Wednesday, March 2, 2016

The Inner Ring

I sometimes regard C.S. Lewis' non-fiction as elegantly false; a dangerous combination. But one of the best and true things he has ever put out is The Inner Ring.

The inner ring is the social circle to which people conform to the center. People are groupish. Their instincts tell them to do things that knead them deeper into groups. They often do this with multiple groups at the same time. Lewis warns that we do things to become part of the inner ring which we wouldn't do otherwise, sometimes immoral things. And it's not like we do it deliberately, Our perception of right and wrong becomes skewed by ingroup/outgroup biases.

What counts as an inner ring? According to Psychologists' Minimal Group Paradigm, pretty much everything. The minimal conditions required for discrimination to occur between groups is in fact, very minimal. Anything can trigger ingroup discrimination, even the most trivial distinctions, like whether you over or under estimated the number of dots on a page. The distinction merely needs to be an object of our attention in order to trigger team based thinking.

So finish the sentence, "I am..." An evangelical? Working class? A liberal? A parent? There's your inner ring. There's your tribe. Now you will do things to protect your tribe from outsiders and prove to your tribe that you really are one of them. We... whatever it is... stick together, even when we're wrong.

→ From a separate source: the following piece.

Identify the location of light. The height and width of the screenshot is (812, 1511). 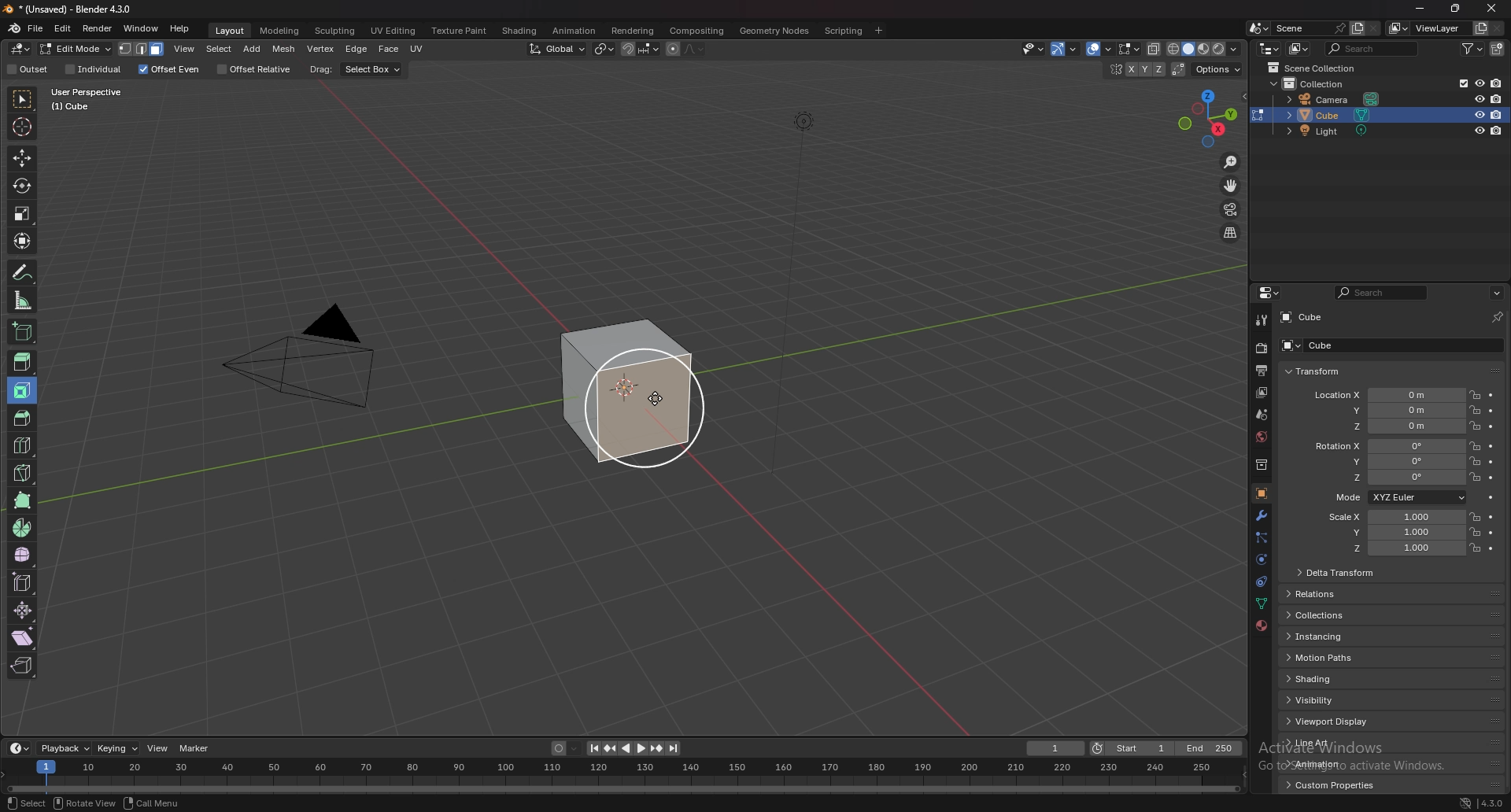
(1332, 131).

"There are no formal admissions or expulsions. People think they are in it after they have in fact been pushed out of it, or before they have been allowed in: this provides great amusement for those who are really inside. It has no fixed name. The only certain rule is that the insiders and outsiders call it by different names. From inside it may be designated, in simple cases, by mere enumeration: it may be called “You and Tony and me.” When it is very secure and comparatively stable in membership it calls itself “we.” When it has to be expanded to meet a particular emergency it calls itself “all the sensible people at this place.” From outside, if you have dispaired of getting into it, you call it “That gang” or “they” or “So-and-so and his set” or “The Caucus” or “The Inner Ring.” If you are a candidate for admission you probably don’t call it anything. To discuss it with the other outsiders would make you feel outside yourself. And to mention talking to the man who is inside, and who may help you if this present conversation goes well, would be madness."